Trump turned on the television to see a jarring juxtaposition — massive demonstrations around the globe protesting his day-old presidency and footage of the sparser crowd at his inauguration, with large patches of white empty space on the Mall. As his press secretary, Sean Spicer, was still unpacking boxes in his spacious new West Wing office, Trump grew increasingly and visibly enraged…Over the objections of his aides and advisers — who urged him to focus on policy and the broader goals of his presidency — the new president issued a decree: He wanted a fiery public response, and he wanted it to come from his press secretary.

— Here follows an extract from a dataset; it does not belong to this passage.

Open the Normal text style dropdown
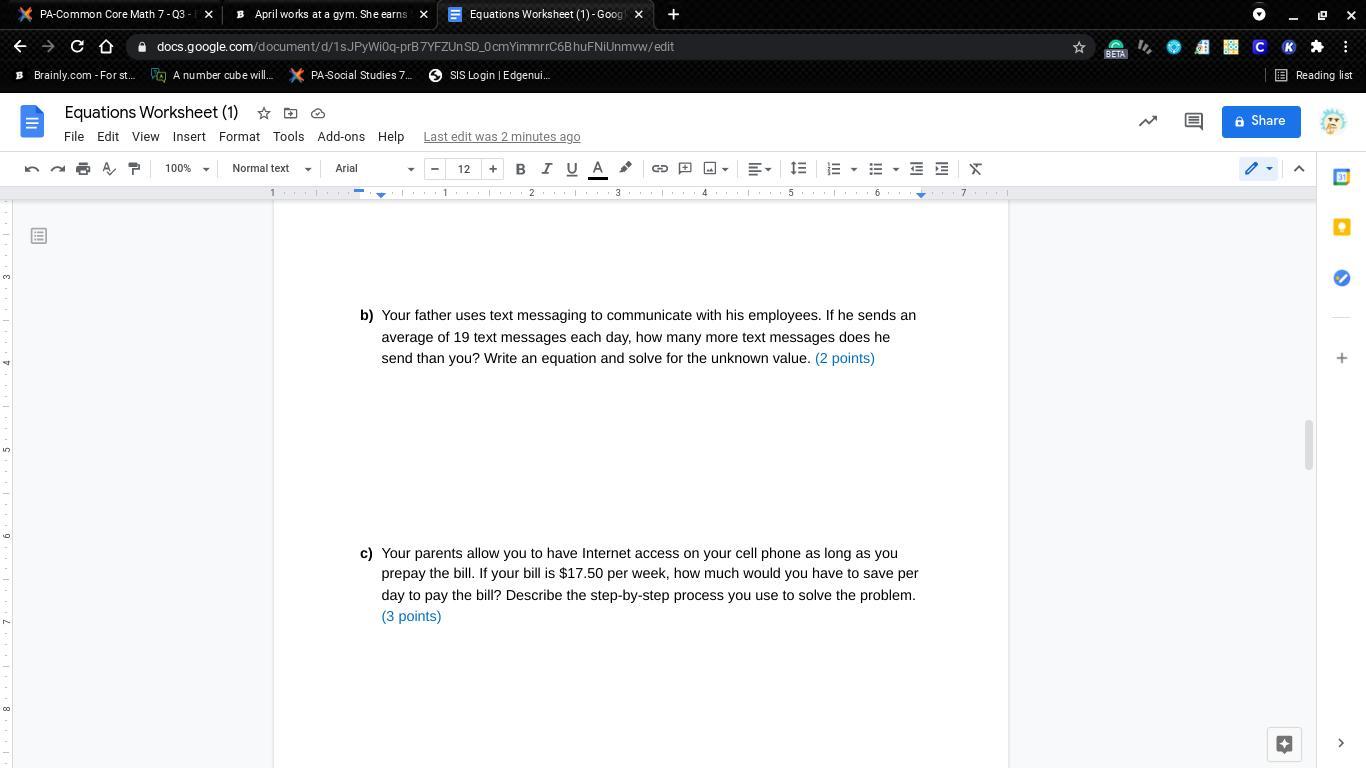 (x=271, y=169)
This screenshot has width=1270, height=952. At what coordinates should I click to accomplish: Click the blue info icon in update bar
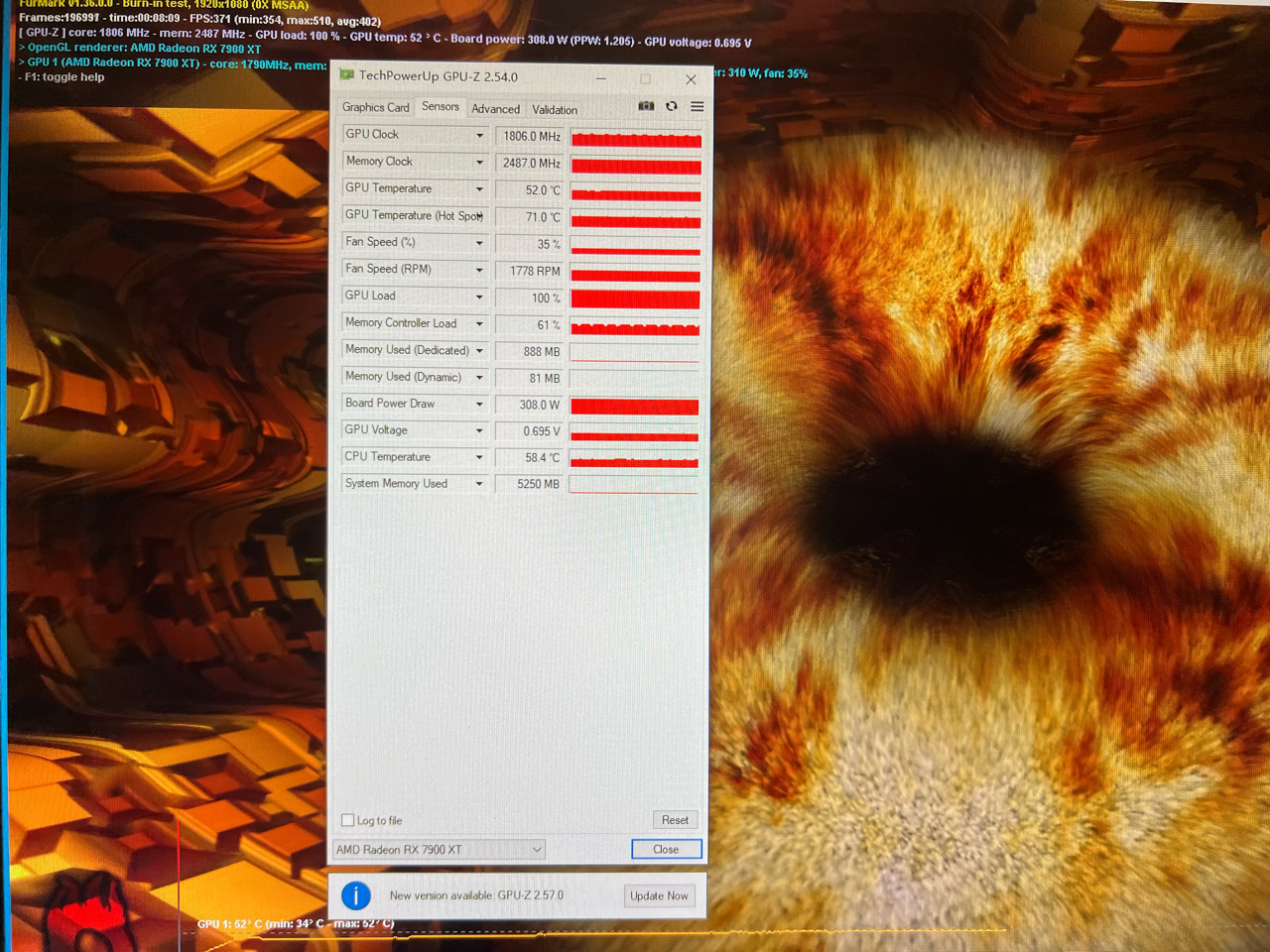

The Post’s story is chock-full of remarkable details. To list just a few:

1. After forcing Spicer to baldly lie to the White House press corps about the size of his inauguration crowd, the president fumed that his press secretary’s performance was “not forceful enough.” According to Axios, Trump was also incensed by Spicer’s poor taste in suits, and is already considering treating the former RNC staffer to his signature catchphrase.

2. Trump already “feels demoralized that the public’s perception of his presidency so far does not necessarily align with his own sense of accomplishment.”

3. Some Trump aides think Kellyanne Conway is trying to undermine Spicer so as to steal his job.

4. Jared Kushner tried to prevent Conway from being invited into the White House at all, because he viewed her “as a possible threat to his role as Trump’s chief consigliere.”

5. Ultimately, though, the most astounding sentence in the Post’s write-up might be the following:

This account of Trump’s tumultuous first days in office comes from interviews with nearly a dozen senior White House officials and other Trump advisers and confidants, some of whom spoke on the condition of anonymity to describe private conversations and moments.

Nearly a dozen of Trump’s closest confidantes helped plant an embarrassing news story about how their boss can’t handle embarrassing news stories. Which is to say: A president who prizes loyalty in his subordinates has already been betrayed by a huge swath of his inner circle.

It isn’t hard to understand why Trump’s aides would want to distance themselves from the mogul’s decision to begin his presidency by shouting self-aggrandizing delusions at CIA employees, congressional leaders, and the Fourth Estate. But we aren’t in the late days of a losing campaign, when it’s normal for advisers to start leaking dirt on the boss to save their reputations. We’re less than four full days into the Trump presidency, with (barring death, impeachment, resignation, or coup) at least 1,461 to go.